Bruno Colmant
Entre souveraineté et marché: le dilemme des entreprises publiques en Belgique
À la suite d’un excellent dossier d’Olivier Mouton dans Trends, je m’interroge sur une question complexe, mais essentielle : ne faudrait-il pas renationaliser, ou au contraire privatiser, certaines entreprises ? Je pense à des entreprises comme Elia, bien sûr, mais aussi Fluxys, Proximus, BPost, etc. Certaines de leurs activités, essentielles pour le pays, relèvent des fonctions régaliennes, tandis que d’autres seraient probablement mieux gérées par le secteur privé, avec des métriques non influencées par des exigences étatiques, notamment en matière de dividendes.
Bien sûr, une réflexion générale est insuffisante. Il faut s’intéresser aux réalités stratégiques et souveraines, aux exigences en matière d’emploi, de service aux consommateurs, mais aussi à des aspects tels que la régulation, l’innovation et la compétitivité.
S’il est légitime que les pouvoirs publics restent actionnaires dans des entreprises stratégiques (comme Belfius, Ethias ou la FN Herstal), le modèle d’un actionnariat mixte pour certaines entreprises cotées me semble, à première vue, discutable.
Quelle est la logique, pour un actionnaire privé, d’être associé à l’État dans des domaines d’importance essentielle ? L’actionnaire privé devient en quelque sorte le passager clandestin des décisions de l’actionnaire majoritaire (l’État), ce qui conduit à une « décote » boursière. Cette décote reflète un coût du capital différencié entre actionnaires privés et publics.
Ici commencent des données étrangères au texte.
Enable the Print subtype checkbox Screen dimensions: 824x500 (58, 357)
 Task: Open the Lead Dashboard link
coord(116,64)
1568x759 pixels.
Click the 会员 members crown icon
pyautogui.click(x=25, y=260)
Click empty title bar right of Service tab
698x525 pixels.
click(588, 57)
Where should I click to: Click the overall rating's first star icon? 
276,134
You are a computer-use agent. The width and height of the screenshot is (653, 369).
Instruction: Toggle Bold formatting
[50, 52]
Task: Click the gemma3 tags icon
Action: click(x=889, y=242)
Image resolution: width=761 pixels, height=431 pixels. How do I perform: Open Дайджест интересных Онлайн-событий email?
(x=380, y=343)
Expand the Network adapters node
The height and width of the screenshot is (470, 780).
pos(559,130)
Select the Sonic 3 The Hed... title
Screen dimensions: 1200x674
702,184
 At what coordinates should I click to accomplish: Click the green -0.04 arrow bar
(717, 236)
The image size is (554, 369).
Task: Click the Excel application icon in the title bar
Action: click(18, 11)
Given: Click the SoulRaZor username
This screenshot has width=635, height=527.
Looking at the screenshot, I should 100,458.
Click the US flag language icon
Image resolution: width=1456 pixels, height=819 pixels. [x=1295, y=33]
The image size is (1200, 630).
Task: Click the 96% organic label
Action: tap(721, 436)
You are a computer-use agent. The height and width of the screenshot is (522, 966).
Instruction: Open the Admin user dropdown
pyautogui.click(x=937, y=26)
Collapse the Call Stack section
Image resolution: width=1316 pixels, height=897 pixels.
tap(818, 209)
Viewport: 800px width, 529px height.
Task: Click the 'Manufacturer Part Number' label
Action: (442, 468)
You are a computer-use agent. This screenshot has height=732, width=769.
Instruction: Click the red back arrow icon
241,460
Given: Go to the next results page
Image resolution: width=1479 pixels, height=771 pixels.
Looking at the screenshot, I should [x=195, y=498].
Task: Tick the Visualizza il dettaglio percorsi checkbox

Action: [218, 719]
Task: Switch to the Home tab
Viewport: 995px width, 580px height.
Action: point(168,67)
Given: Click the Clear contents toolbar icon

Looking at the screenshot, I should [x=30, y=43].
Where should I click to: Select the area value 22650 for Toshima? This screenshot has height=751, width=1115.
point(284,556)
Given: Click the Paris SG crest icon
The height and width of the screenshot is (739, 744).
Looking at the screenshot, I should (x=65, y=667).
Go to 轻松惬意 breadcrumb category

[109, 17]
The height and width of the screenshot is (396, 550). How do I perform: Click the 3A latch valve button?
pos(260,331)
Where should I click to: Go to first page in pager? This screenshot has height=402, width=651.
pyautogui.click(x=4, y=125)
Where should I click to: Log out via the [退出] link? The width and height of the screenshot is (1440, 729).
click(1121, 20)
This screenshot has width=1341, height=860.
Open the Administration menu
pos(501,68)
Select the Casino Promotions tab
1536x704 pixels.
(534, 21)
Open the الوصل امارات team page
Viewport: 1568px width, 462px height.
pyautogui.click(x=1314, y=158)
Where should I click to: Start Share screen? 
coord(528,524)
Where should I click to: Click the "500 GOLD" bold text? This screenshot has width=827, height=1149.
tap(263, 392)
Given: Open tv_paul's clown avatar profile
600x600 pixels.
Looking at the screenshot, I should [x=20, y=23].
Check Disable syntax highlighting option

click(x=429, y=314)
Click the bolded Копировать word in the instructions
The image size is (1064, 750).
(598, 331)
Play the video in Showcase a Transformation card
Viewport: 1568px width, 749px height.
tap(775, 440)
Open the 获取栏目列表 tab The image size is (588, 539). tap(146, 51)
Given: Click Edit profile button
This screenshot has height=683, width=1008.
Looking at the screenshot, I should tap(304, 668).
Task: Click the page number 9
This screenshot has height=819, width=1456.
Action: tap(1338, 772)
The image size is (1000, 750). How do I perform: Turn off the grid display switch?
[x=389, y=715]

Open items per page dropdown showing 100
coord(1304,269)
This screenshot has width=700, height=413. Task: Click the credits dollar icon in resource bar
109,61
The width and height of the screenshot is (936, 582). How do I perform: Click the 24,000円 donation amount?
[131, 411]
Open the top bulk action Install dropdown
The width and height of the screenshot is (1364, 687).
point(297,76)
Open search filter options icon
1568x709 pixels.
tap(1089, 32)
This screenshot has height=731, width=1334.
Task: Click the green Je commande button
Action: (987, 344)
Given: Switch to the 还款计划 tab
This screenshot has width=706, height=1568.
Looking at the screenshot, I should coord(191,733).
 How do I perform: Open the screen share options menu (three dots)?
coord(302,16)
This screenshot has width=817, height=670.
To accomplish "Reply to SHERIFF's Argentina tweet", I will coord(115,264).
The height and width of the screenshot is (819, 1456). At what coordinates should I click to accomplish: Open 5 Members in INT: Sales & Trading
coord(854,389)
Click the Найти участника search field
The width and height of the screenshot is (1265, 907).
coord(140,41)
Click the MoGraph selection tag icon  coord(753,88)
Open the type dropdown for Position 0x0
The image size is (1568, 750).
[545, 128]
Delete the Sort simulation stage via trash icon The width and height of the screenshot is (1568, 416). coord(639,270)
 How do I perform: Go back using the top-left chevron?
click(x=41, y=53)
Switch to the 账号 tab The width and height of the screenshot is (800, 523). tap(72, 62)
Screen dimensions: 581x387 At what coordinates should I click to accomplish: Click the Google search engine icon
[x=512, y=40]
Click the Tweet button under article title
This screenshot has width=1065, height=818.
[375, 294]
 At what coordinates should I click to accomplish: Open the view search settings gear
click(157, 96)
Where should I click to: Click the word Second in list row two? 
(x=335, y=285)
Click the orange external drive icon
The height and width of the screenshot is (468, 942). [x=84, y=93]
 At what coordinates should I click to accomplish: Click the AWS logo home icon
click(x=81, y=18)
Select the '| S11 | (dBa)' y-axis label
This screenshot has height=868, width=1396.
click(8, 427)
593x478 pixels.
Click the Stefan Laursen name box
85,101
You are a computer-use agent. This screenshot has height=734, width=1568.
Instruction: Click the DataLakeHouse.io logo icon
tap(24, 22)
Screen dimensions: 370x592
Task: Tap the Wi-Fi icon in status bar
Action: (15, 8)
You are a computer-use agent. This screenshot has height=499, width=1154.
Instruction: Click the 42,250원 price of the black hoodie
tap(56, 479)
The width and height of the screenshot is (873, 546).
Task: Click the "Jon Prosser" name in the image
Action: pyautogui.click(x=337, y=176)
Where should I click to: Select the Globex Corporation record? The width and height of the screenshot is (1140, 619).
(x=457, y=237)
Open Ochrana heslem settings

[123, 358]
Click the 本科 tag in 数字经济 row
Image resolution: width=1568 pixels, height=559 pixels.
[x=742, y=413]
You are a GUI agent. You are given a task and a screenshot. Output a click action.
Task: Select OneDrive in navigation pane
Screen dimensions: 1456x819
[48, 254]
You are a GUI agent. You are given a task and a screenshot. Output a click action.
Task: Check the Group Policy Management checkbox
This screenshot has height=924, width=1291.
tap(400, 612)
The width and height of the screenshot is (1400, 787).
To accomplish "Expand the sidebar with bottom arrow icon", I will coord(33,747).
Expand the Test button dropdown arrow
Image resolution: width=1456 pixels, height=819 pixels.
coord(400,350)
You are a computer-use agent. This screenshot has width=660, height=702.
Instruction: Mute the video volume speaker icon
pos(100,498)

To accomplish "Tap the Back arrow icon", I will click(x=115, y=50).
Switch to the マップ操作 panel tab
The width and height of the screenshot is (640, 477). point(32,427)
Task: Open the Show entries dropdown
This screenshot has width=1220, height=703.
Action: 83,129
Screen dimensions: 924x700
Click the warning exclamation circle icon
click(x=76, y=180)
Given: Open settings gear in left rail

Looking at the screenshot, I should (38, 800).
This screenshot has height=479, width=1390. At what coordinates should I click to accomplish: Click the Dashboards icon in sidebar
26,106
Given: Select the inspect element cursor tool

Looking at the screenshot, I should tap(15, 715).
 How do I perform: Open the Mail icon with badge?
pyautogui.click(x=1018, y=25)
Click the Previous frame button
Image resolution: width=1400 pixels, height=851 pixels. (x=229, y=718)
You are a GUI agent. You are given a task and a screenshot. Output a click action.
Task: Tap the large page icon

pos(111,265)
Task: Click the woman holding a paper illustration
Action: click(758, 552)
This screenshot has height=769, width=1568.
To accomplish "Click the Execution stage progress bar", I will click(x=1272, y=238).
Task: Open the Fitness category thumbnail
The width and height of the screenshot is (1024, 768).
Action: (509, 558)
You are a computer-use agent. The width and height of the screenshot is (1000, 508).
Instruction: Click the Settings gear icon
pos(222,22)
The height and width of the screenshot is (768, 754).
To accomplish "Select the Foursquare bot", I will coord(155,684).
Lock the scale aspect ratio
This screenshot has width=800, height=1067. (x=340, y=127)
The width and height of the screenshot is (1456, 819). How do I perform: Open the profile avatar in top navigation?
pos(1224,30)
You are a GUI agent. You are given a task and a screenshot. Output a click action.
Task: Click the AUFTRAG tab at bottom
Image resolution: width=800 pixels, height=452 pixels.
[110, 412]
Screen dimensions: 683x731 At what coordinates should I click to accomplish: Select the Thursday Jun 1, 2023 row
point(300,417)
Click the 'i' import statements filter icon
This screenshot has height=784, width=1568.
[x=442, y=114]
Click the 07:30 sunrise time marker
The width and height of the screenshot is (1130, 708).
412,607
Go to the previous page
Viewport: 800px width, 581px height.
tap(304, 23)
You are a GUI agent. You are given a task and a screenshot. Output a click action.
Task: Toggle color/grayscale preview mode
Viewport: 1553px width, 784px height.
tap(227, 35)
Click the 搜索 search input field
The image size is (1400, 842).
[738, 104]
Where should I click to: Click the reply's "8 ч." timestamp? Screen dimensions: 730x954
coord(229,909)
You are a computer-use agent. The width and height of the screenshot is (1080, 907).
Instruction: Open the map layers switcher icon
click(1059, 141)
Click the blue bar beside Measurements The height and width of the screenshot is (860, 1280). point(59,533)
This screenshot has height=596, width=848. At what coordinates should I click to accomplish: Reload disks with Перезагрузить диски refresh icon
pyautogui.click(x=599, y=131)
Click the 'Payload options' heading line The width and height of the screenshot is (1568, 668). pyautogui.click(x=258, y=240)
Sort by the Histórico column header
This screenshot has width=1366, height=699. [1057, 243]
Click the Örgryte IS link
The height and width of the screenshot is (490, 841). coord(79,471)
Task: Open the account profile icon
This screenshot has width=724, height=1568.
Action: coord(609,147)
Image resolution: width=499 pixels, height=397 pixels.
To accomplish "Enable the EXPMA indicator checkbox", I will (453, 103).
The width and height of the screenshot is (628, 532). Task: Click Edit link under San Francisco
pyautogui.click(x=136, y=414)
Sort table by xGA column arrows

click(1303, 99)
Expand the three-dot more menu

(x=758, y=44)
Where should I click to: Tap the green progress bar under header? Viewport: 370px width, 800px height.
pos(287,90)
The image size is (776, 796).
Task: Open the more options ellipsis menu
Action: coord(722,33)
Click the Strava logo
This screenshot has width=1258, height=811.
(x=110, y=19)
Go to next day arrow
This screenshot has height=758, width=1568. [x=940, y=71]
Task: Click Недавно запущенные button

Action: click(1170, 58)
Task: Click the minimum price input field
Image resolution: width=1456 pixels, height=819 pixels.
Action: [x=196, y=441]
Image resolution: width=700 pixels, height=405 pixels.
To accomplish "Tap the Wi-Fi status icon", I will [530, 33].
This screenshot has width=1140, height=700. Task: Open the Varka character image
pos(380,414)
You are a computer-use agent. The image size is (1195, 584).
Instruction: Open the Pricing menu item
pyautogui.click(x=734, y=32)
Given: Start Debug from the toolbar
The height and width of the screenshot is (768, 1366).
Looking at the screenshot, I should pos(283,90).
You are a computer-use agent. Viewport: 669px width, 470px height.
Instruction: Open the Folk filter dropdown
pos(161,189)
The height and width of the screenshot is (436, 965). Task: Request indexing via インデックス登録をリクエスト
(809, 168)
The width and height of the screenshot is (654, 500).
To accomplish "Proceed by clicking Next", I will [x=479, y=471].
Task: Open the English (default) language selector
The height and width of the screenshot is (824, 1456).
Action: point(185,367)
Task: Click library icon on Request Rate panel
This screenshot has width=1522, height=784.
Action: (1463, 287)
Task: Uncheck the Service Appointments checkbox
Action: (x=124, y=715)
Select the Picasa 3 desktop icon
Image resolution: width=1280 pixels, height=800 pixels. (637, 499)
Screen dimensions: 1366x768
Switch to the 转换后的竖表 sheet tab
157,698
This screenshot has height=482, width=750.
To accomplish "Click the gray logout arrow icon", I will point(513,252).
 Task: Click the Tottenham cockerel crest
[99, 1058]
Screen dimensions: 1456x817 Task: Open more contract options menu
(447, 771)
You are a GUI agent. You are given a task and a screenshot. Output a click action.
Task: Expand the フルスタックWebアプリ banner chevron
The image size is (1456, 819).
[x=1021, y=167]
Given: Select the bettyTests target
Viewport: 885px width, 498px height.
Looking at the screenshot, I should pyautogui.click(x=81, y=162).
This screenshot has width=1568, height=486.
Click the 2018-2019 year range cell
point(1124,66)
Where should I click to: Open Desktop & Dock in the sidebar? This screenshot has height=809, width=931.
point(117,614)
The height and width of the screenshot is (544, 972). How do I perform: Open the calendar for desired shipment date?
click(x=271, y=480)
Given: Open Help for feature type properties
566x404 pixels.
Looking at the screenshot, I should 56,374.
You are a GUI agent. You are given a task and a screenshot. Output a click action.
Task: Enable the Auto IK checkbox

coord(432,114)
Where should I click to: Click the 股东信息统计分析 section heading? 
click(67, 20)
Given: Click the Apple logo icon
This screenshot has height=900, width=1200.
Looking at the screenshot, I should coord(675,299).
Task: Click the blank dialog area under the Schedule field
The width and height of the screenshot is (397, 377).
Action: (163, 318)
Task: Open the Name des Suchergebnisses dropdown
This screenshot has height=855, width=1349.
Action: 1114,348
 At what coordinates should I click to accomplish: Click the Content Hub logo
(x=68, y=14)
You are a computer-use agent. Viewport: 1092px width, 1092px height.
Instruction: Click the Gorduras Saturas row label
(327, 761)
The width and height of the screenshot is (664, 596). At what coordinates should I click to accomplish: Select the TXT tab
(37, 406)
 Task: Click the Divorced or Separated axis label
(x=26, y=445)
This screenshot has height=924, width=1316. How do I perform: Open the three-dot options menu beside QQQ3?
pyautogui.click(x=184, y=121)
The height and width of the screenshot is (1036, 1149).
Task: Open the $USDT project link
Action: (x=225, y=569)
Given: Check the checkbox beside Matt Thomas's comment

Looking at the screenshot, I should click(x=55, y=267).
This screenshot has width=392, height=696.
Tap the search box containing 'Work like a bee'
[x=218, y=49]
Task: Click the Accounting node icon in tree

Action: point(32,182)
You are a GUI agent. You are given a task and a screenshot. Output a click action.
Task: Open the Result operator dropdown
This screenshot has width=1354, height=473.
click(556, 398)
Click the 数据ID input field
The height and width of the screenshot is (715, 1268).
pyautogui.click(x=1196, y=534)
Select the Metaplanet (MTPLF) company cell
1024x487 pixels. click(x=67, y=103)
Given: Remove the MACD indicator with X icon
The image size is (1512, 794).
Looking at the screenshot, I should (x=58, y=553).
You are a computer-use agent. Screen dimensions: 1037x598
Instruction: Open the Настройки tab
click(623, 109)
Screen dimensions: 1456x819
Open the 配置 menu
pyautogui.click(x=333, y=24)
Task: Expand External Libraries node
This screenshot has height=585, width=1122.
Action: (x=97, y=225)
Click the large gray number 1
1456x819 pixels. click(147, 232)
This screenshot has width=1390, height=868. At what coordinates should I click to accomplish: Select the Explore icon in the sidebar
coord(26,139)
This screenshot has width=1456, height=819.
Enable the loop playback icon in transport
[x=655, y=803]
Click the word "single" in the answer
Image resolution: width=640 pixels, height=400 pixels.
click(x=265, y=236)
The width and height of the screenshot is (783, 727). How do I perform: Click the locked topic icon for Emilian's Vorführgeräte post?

Par ailleurs, comme le cours de bourse est principalement animé par des actionnaires privés, cela biaise complètement la valorisation de l’entreprise.
Certaines entreprises, comme Elia, nécessitent des investissements colossaux que le secteur privé ne pourrait financer qu’à des conditions plus onéreuses ou dégradées.
Cela soulève un autre problème majeur. La Belgique est un petit pays avec une croissance économique structurellement limitée. De ce fait, la croissance organique d’une entreprise d’utilité publique est nécessairement confinée.
Cela engendre souvent des ambitions d’expansion à l’étranger, qui sont à la fois coûteuses et parfois risquées. Ces velléités aggravent les besoins en capitaux et renforcent le scepticisme des marchés financiers, comme l’illustrent les performances boursières de certaines entreprises belges telles qu’Elia, BPost et Proximus.
Une autre formulation de ce problème est que les entreprises codétenues par l’État et le secteur privé, mais destinées à se limiter au marché domestique, ne peuvent pas offrir un rendement attractif à un actionnaire privé. Ces entreprises se trouvent donc face à une ambiguïté : soit elles se limitent au marché belge, ce qui justifierait leur renationalisation, soit elles veulent se développer à l’étranger, mais dans ce cas, la mobilisation de financements publics pour soutenir leur croissance est discutable.
Il est donc légitime de se demander si l’État ne devrait pas renationaliser certaines entreprises pour limiter leurs ambitions internationales et les recentrer sur le marché belge. Certains me rétorqueront que ces entreprises renationalisées seraient davantage politisées. Mais c’est déjà le cas aujourd’hui : que peut faire un administrateur indépendant face à un actionnaire public qui distribue les nominations en fonction d’arbitrages politiques et détient la majorité des sièges au sein du conseil d’administration ?
Pas grand-chose. Cela conduit à perdre la nature même du débat stratégique, qui devrait être au cœur des exigences d’un conseil. En fin de compte, cela offre au CEO une liberté d’action souvent insuffisamment ou mal contrôlée.
À l’inverse, cette question ouvre également un débat sur la pertinence de la détention à long terme par la Société Fédérale de Participations et d’Investissement (SFPI) de participations dans des entreprises comme Ageas, Euronext, BNP Paribas et Umicore. Certes, pour ces exemples, les circonstances historiques ou stratégiques peuvent justifier cette détention, mais la question mérite d’être posée.
En tant qu’ancien président de la Bourse de Bruxelles, je suis convaincu qu’un actionnariat public/privé dans des entreprises d’utilité publique cherchant à trouver des relais de croissance à l’étranger, avec des besoins colossaux en capitaux, est une équation risquée. Ces entreprises risquent de connaître des lendemains qui déchantent. Et, à bien y regarder, ces lendemains sont déjà là.